Reward-Guided Semantic Evolution for Test-time Adaptive Object Detection
For practitioners deploying VLM-based object detectors, RGSE provides a training-free method to maintain accuracy under distribution shifts, though it is an incremental improvement over existing test-time adaptation techniques.
RGSE addresses test-time distribution shifts in open-vocabulary object detection by refining text embeddings via evolutionary search without backpropagation, achieving state-of-the-art performance across multiple benchmarks with minimal overhead.

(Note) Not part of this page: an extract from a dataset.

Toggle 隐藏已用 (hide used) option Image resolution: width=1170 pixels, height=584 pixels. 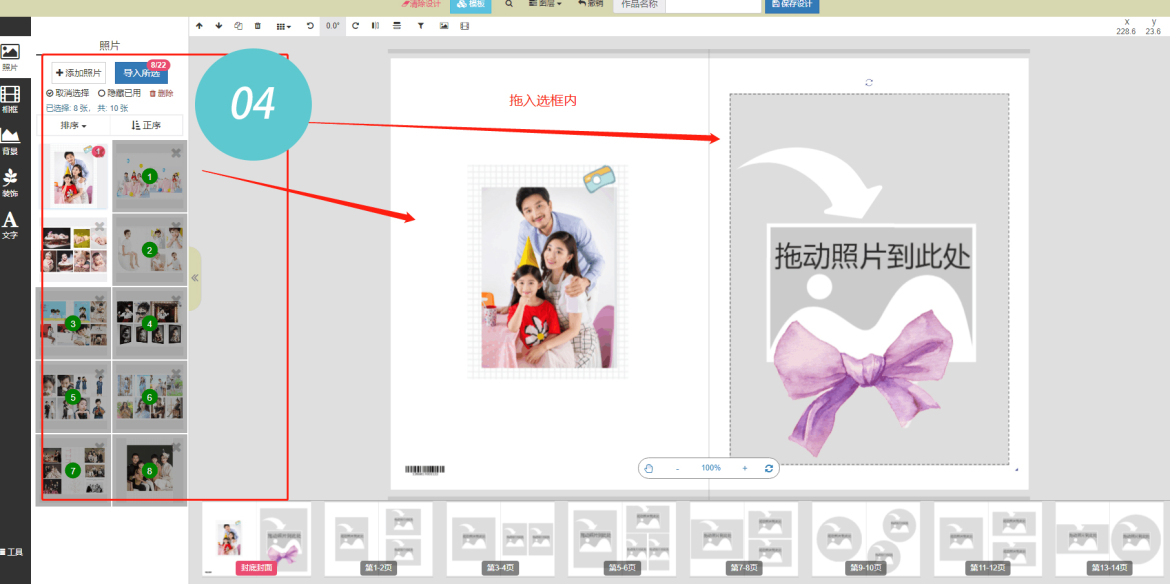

Open-vocabulary object detection with vision-language models (VLMs) such as Grounding DINO suffers from performance degradation under test-time distribution shifts, primarily due to semantic misalignment between text embeddings and shifted visual embeddings of region proposals. While recent test-time adaptive object detection methods for VLM-based either rely on costly backpropagation or bypass semantic misalignment via external memory, none directly and efficiently align text and vision in a training-free manner. To address this, we propose Reward-Guided Semantic Evolution (RGSE), a training-free framework that directly refines the text embeddings at test time. Inspired by evolutionary search, RGSE treats text embedding adaptation as a semantic search process: it perturbs text embeddings as candidate variants, evaluates them via cosine similarity with current and historical high-confidence visual proposals as a reward signal, and fuses them into a refined embedding through reward-weighted averaging. Without any backpropagation, RGSE achieves state-of-the-art performance across multiple detection benchmarks while adding minimal computational overhead. Our code will be open source upon publication.